破骨细胞表达S100A9调节软骨内成骨的作用及机制研究

The cartilage matrix degradation and mineralization during endochondral ossification determine the development of long bone. However, the mechanism has not been elucidated. The resorb function of osteoclast plays an important role in bone development, the defects of osteoclast can lead to abnormal growth plate and affect the normal development of bone. It is of great importance to explore the role of osteoclasts in bone development, especially in the process of endochondral ossification.. We previously found that the mice with specific knockout of raptor in osteoclasts showed constricted growth plate and short overall dwarf dysplasia. What’s more, the Drill-hole injury animal model confirmed that the endochondral osteogenesis was significantly inhibited in the knockout mice. Through the screening of proteomics, we found the expression of S100A9 protein in raptor knockout osteoclasts was significantly reduced.. In this proposal, we aim to further study the function and mechanistic regulation of S100A9 expression in osteoclast, in addition, the role and molecular mechanisms of osteoclastic Rps18 acting on chondrocytes in bone development, especially in endochondral ossification need to be explored and clarified.

软骨内成骨过程中软骨基质降解和矿化是影响长骨的生长，但其中的机制一直未被阐明。
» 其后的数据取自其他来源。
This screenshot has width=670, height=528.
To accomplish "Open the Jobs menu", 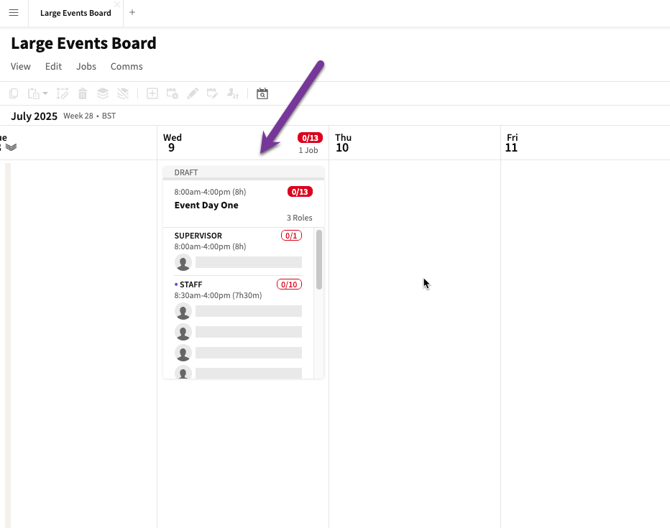I will coord(86,67).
破骨细胞是参与基质降解的主要细胞，破骨细胞缺陷会导致生长板异常从而影响骨的正常发育，因此探明破骨细胞在骨发育中尤其是软骨内成骨中的作用有着重要的研究价值。前期研究我们发现破骨细胞敲除raptor的小鼠具有整体短小的侏儒表现，对生长板进行检测发现敲除小鼠生长板肥大软骨区变窄、软骨基质减少。此外，骨缺损动物模型证实软骨内成骨过程在敲除小鼠中受到明显抑制。同时，通过蛋白组学筛选，发现raptor敲除的破骨细胞其S100A9蛋白表达显著减少。因此，本项目拟从分子、细胞和整体水平探讨破骨细胞来源的S100A9介导破骨-软骨细胞相互作用，及其对软骨内成骨的影响，并尝试阐明其中的分子机制，为软骨内成骨的调控增添新的理论基础。